The wisdom of the Desert Fathers includes the wisdom that the hardest spiritual work in the world is to love the neighbor as the self - to encounter another human being not as someone you can use, change, fix, help, save, enroll, convince or control, but simply as someone who can spring you from the prison of yourself, if you will allow it. To become that person, even for a moment, is to understand what it means to die to yourself. This can be as frightening as it is liberating. It may be the only real spiritual discipline there is.
At its most basic level, the everyday practice of being with other people is the practice of loving the neighbor as the self. More intricately, it is the practice of coming face-to-face with another human being, preferably someone different enough to qualify as a capital "O" Other - and at least entertaining the possibility that this is one of the faces of God.

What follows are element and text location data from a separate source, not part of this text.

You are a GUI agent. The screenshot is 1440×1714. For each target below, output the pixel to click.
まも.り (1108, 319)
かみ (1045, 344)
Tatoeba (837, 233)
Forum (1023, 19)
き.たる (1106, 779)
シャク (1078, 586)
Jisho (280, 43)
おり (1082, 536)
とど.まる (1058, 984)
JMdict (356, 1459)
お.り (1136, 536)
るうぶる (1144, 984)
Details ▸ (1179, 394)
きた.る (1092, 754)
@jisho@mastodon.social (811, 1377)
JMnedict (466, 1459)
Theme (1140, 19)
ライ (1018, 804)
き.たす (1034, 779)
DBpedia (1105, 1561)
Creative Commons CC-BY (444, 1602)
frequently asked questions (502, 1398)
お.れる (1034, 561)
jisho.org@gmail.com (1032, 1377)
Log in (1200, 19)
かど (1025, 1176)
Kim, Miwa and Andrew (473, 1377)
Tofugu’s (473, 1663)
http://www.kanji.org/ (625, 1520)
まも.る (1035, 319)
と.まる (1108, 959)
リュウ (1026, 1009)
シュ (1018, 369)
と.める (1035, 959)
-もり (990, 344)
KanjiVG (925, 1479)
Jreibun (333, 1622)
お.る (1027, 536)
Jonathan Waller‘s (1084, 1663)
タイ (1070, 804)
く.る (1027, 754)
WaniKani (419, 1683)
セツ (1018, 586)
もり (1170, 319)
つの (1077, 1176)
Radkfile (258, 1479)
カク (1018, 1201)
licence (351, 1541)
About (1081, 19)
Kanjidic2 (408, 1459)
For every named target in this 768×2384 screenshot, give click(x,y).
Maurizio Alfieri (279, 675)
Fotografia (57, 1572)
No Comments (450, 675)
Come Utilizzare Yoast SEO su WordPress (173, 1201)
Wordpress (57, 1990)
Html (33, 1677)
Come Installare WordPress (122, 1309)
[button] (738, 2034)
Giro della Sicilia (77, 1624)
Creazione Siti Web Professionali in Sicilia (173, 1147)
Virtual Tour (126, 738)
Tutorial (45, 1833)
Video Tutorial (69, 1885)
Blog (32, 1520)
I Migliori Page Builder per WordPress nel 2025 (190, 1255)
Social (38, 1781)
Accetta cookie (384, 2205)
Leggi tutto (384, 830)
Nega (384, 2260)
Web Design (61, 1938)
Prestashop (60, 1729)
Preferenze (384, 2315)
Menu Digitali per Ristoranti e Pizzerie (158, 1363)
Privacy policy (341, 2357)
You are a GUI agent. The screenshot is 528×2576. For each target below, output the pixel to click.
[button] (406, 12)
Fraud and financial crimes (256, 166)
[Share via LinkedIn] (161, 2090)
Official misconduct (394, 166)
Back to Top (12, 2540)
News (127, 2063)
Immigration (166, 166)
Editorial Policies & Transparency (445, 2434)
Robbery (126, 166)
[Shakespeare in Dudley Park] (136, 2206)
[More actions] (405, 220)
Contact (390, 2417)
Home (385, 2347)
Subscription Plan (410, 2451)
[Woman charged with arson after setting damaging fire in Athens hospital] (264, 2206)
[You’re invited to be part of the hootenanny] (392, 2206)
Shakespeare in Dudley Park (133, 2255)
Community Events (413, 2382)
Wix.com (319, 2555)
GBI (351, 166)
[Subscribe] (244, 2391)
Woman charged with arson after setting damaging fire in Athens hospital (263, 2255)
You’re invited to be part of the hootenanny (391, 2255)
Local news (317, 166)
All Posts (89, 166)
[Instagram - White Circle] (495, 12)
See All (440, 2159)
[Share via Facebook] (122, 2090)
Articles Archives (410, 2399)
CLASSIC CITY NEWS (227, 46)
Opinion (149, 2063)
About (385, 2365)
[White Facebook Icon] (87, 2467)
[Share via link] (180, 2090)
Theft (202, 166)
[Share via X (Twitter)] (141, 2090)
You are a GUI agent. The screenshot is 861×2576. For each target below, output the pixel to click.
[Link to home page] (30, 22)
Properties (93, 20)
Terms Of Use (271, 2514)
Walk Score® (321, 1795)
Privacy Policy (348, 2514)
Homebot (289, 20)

What we have most in common is not religion but humanity. I learned this from my religion, which also teaches me that encountering another human being is as close to God as I may ever get-- in the eye-to-eye thing, the person-to-person thing--which is where God's Beloved has promised to show up. Paradoxically, the point is not to see him. The point is to see the person standing right in front of me, who has no substitute, who can never be replaced, whose heart holds things for which there is no language, whose life is an unsolved mystery. The moment I turn that person into a character in my own story, the encounter is over. I have stopped being a human being and have become a fiction writer instead.